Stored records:
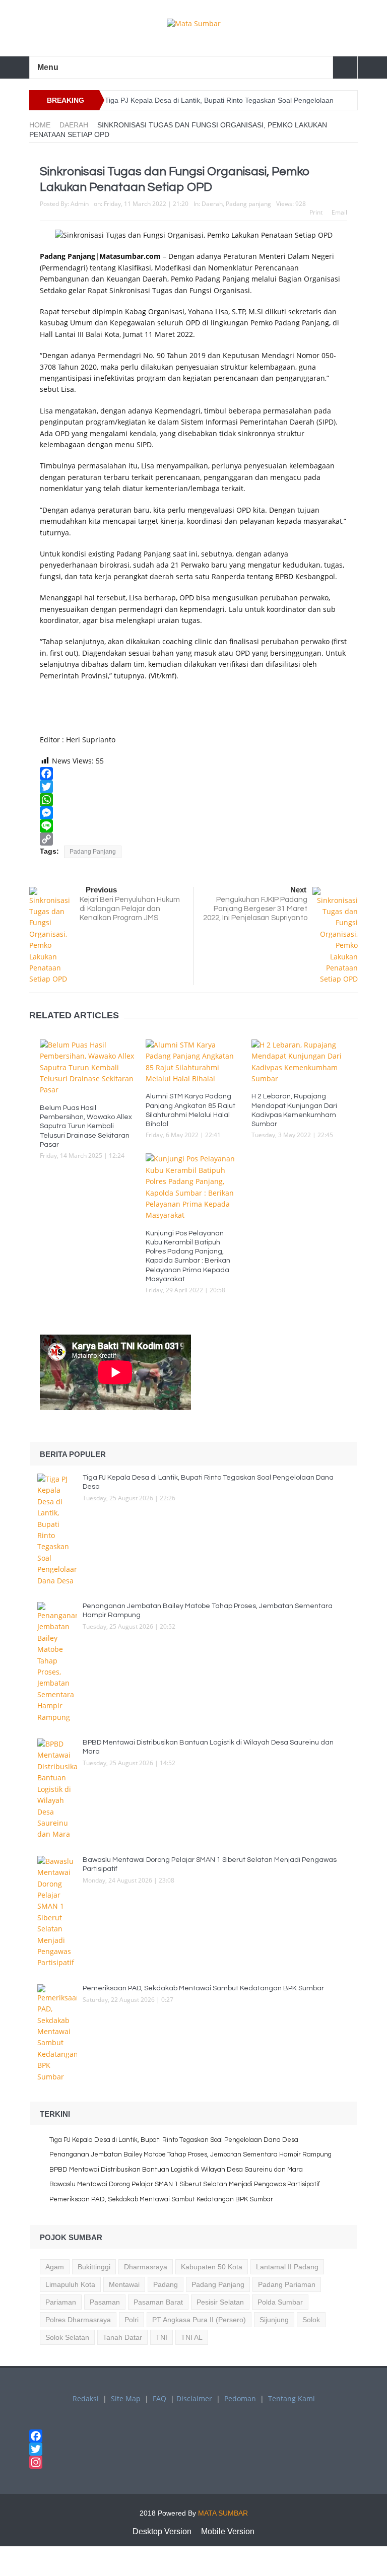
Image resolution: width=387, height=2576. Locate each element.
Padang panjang (248, 203)
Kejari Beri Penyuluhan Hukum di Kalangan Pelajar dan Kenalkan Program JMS (130, 909)
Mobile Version (227, 2531)
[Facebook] (193, 773)
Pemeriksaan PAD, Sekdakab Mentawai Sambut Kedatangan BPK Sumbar (204, 1988)
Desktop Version (162, 2531)
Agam (54, 2267)
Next (298, 889)
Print (315, 212)
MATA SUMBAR (223, 2513)
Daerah (212, 203)
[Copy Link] (193, 839)
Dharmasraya (145, 2267)
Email (339, 212)
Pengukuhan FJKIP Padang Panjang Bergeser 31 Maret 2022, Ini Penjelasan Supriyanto (255, 909)
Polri (131, 2320)
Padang (165, 2284)
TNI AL (192, 2337)
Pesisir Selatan (220, 2302)
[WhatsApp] (193, 799)
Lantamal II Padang (287, 2267)
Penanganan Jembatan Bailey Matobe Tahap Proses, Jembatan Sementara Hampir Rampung (191, 2154)
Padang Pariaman (286, 2284)
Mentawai (124, 2284)
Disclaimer (194, 2398)
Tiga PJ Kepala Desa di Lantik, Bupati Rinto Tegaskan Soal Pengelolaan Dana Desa (173, 2139)
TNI (161, 2337)
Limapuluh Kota (70, 2284)
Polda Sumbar (280, 2302)
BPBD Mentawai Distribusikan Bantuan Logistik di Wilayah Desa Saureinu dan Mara (176, 2169)
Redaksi (86, 2398)
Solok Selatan (67, 2337)
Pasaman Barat (158, 2302)
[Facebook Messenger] (193, 812)
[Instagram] (193, 2462)
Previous (101, 889)
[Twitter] (193, 786)
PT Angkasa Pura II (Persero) (199, 2320)
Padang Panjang (93, 851)
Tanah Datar (122, 2337)
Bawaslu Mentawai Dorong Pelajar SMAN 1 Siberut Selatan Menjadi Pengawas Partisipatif (184, 2184)
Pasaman (105, 2302)
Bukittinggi (94, 2267)
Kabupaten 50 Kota (211, 2267)
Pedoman (240, 2398)
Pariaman (60, 2302)
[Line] (193, 825)
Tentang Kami (291, 2398)
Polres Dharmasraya (78, 2320)
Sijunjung (274, 2320)
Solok (311, 2320)
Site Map (126, 2398)
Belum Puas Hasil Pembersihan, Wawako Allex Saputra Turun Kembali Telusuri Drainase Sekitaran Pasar (86, 1126)
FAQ (159, 2398)
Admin (80, 203)
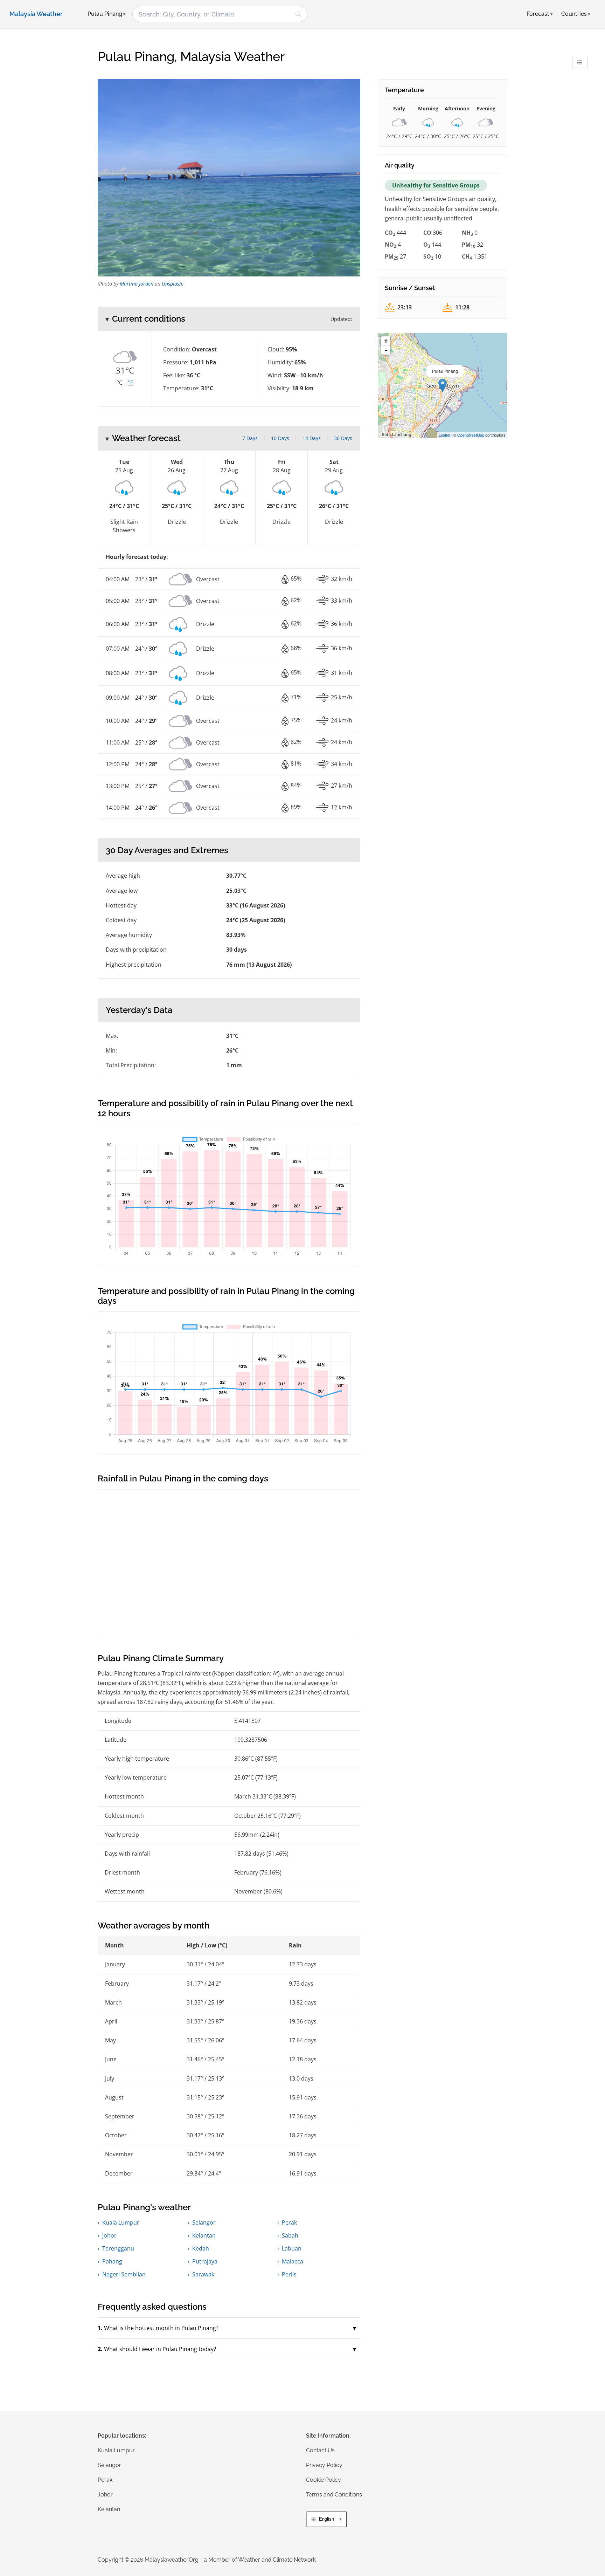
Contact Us (320, 2450)
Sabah (290, 2235)
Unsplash (172, 283)
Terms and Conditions (334, 2494)
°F (130, 382)
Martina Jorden (136, 283)
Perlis (289, 2274)
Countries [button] (575, 14)
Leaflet (444, 435)
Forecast (540, 14)
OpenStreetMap (470, 435)
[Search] (298, 14)
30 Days (343, 438)
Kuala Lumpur (120, 2222)
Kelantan (204, 2235)
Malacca (292, 2261)
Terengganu (118, 2248)
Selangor (204, 2222)
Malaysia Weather (36, 14)
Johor (109, 2235)
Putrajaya (204, 2261)
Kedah (200, 2248)
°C (120, 382)
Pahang (112, 2261)
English (326, 2519)
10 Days (280, 438)
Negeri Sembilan (124, 2274)
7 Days (250, 438)
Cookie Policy (323, 2479)
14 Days (311, 438)
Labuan (291, 2248)
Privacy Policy (324, 2465)
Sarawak (203, 2274)
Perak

Your goal
Would you output, from the records above, exactly the run of lines that starts at the line containing "Countries [button] (575, 14)" and ends at the line containing "Malaysia Weather (36, 14)", and only that run?

Response below
Countries [button] (575, 14)
Leaflet (444, 435)
Forecast (540, 14)
OpenStreetMap (470, 435)
[Search] (298, 14)
30 Days (343, 438)
Kuala Lumpur (120, 2222)
Kelantan (204, 2235)
Malacca (292, 2261)
Terengganu (118, 2248)
Selangor (204, 2222)
Malaysia Weather (36, 14)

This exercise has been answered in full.